> Remember when RISC didn't have division instructions because that was a complex microcode? I remember.
> Over in CISC land, x86 'DIV' was...
Don't forget that the same thing existed / exists in the CISC world. In the "old days" floating point was an optional unit, not just on some Mainframes but on early x86s as well, with the 8087 unit, whose quirks were in the design of IEEE 754 (avoiding the quirks!). Vector units and such were also external add ons.
The guiding theme, if there is/was one of CISC architectures was the ability for people to write assembly code. That's why there are all those string manipulation instructions and the like: think of those old instruction sets as basically ALU manipulation plus some convenience subroutines implemented in hardware/microcode.
The breakthrough of the 801 was realizing that with the rise of compilers, those convenience features were no longer needed and all the work required to support them was wasted and could be jettisoned.
I really don't understand why Intel and AMD haven't fully implemented this point: just implement the instructions that compilers use, plus the ones needed for bootstrapping and kernels. Put all the "legacy" instructions into user mode library code. It would simplify the silicon, likely reducing bugs.
BTW we are still in this functional unit environment, in spades: look at how much die area on the Apple M1 is used for non-CPU computation units.
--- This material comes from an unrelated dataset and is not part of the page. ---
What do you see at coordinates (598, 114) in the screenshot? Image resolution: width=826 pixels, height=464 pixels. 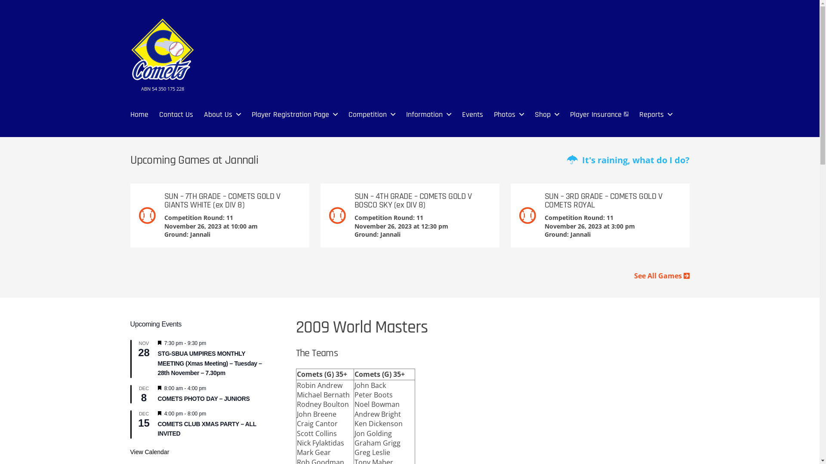 I see `'Player Insurance'` at bounding box center [598, 114].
> The guiding theme, if there is/was one of CISC architectures was the ability for people to write assembly code. That's why there are all those string manipulation instructions and the like: think of those old instruction sets as basically ALU manipulation plus some convenience subroutines implemented in hardware/microcode.
> The breakthrough of the 801 was realizing that with the rise of compilers, those convenience features were no longer needed and all the work required to support them was wasted and could be jettisoned.
There's a deeper reason behind the change: the designers could assume ubiquitous instruction caches.
The majority of the benefit of microcode during the age of CISC supremacy was that these systems were true von Neumann systems, and every instruction fetch competed with the bus for a data access. The CISCy microcode gave you a pseudo harvard arch where say, your memset could use all of it's cycles actually moving data around.
Once ISA designers could assume I-caches, then now you can give everyone that pseudo harvard architecture benefit for any code they want to write, not just the routines you as the ISA designer think of ahead of time and put into ROM.
As an aside, this is probably what killed off the microcoded virtual machine archs like the lisp and smalltalk machines. Almost all of their benefit was that by putting the interpreter loop into microcode, it's ucode rom fetches didn't compete with the bytecode program and data fetches. Once an I-cache was present, anyone could write their own interpreter with the same properties without having to buy custom hardware. So it wasn't the C language ubiquity that killed them off, but the ubiquitous I-cache.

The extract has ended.